Que ce soit ici ou ailleurs, les cheminots ont tous un dénominateur commun : ils défendent avec détermination et courage leurs droits, leur outil de travail, et ils portent une certaine vision du service public ferroviaire.

Nous partageons cette vision fondée sur les missions d’intérêt général de l’entreprise publique et le droit à la mobilité pour tous et partout.

Il faut les entendre et ne pas balayer d’un revers de main les résultats du « vot’action » qui s’est clos la semaine dernière et qui démontre, n’en déplaise aux esprits malins, une opposition majoritaire à cette réforme.

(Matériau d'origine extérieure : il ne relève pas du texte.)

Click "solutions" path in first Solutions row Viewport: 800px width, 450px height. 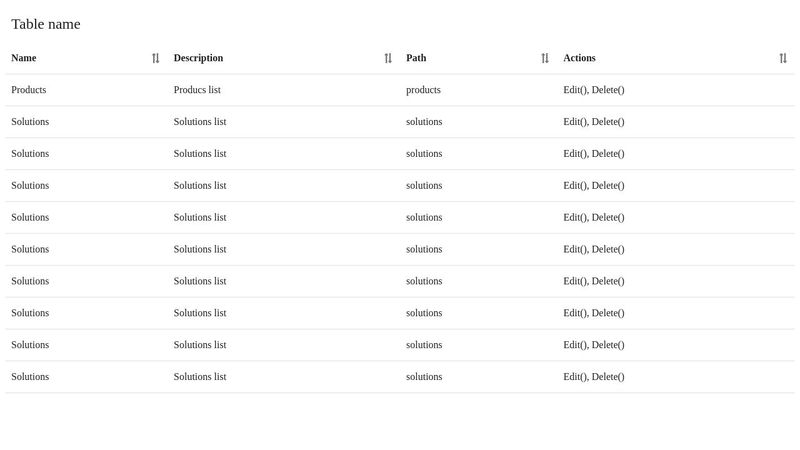tap(424, 122)

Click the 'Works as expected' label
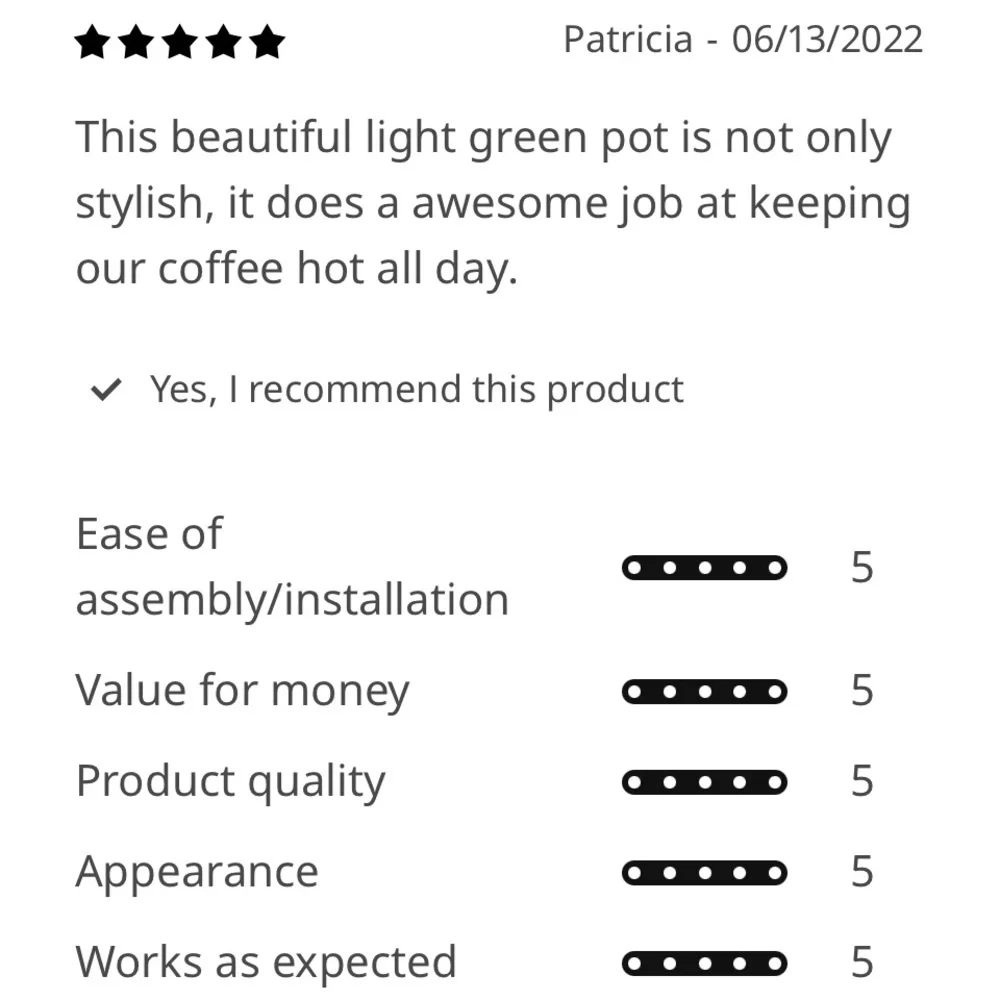pyautogui.click(x=266, y=963)
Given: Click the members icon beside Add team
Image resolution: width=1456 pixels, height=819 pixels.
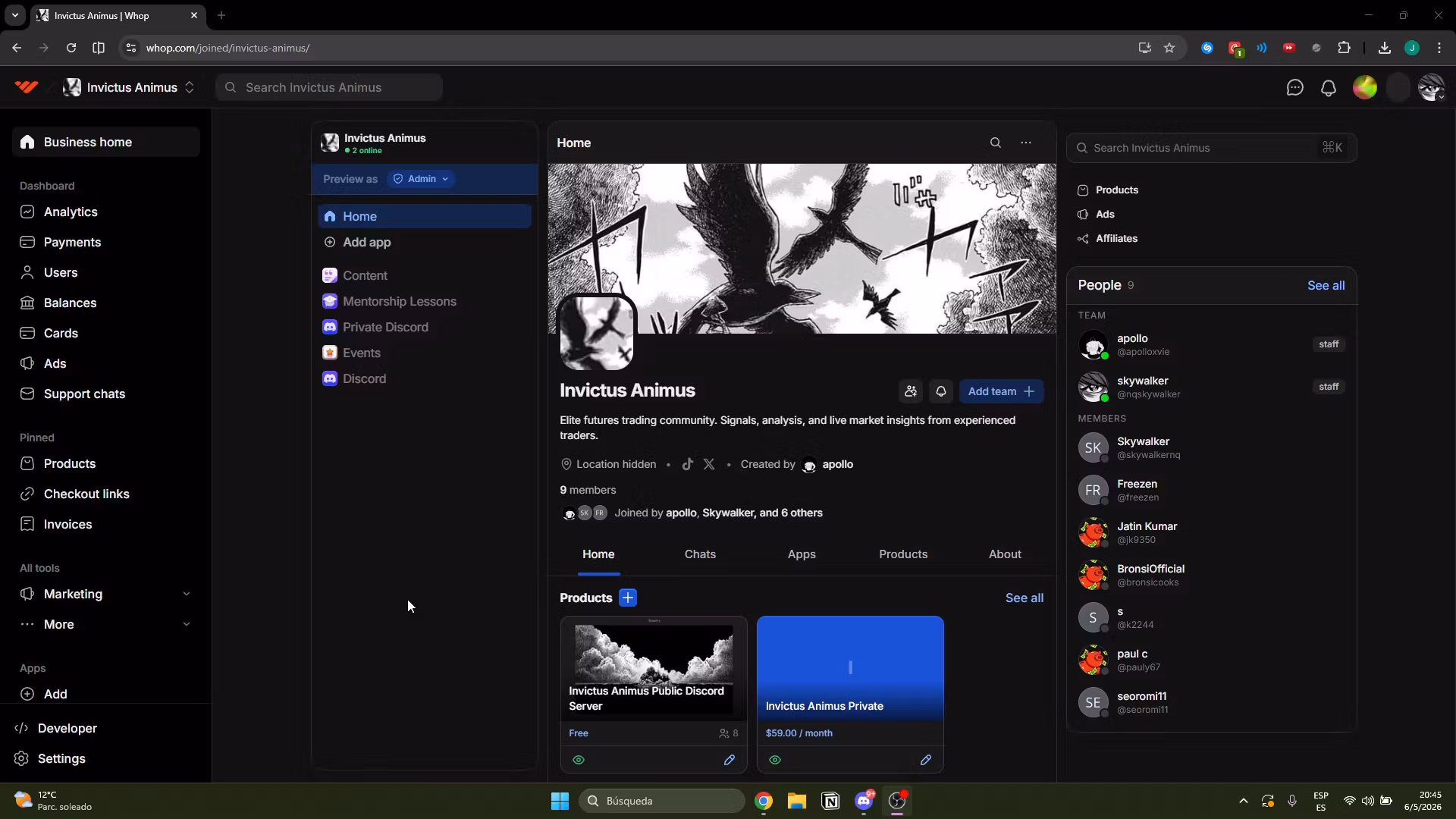Looking at the screenshot, I should click(911, 391).
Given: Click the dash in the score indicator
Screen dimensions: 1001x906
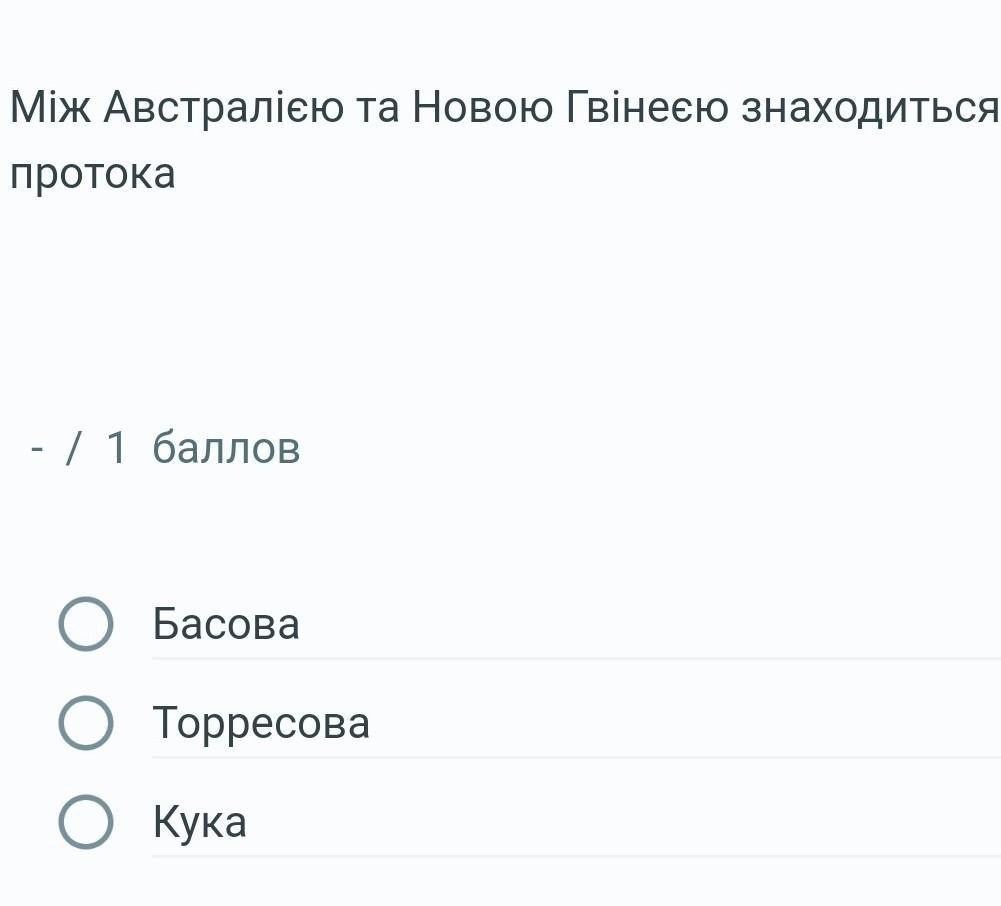Looking at the screenshot, I should [38, 449].
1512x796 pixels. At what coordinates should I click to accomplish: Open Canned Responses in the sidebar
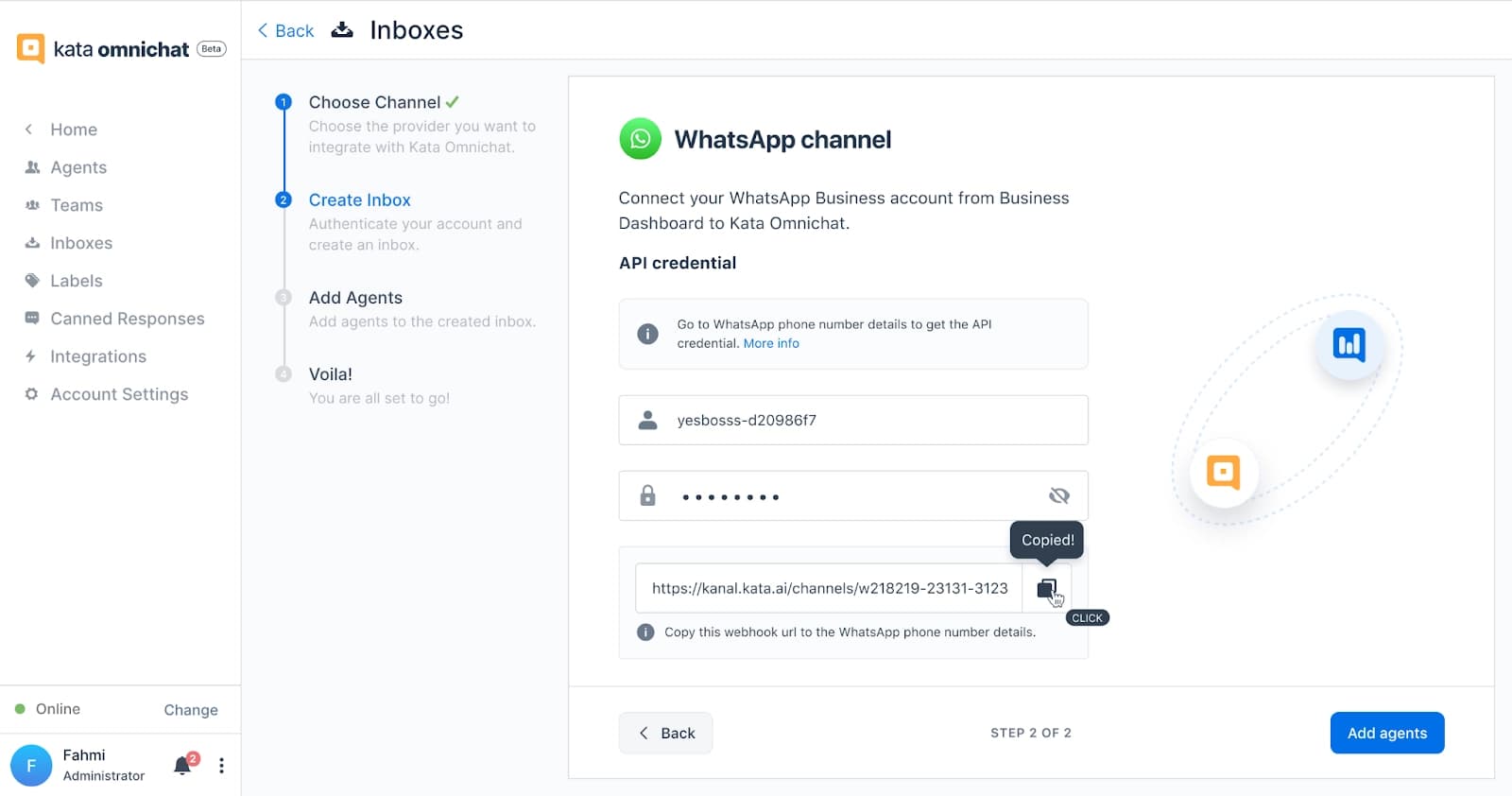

Celle-ci n’était d’ailleurs pas inscrite dans le programme du candidat Macron, mais elle a été décidée ensuite par celui-ci, une fois élu Président de la République, réalisant ainsi un vœu cher à la droite. Pour nous, ce sont les cheminots les premiers de cordée, ceux qui défendent ce que nous avons en commun : les services publics.

Avant d’en arriver au contenu du texte, je veux aborder une nouvelle fois la méthode, que nous jugeons contestable et dangereuse, je veux parler de cette méthode gouvernementale qui interroge par son peu de respect pour le Parlement et pour les parlementaires, mais également pour les forces sociales de notre pays, taxées d’être irresponsables lorsqu’elles exercent un droit constitutionnellement reconnu, celui de faire grève et de porter des revendications, voire de manifester.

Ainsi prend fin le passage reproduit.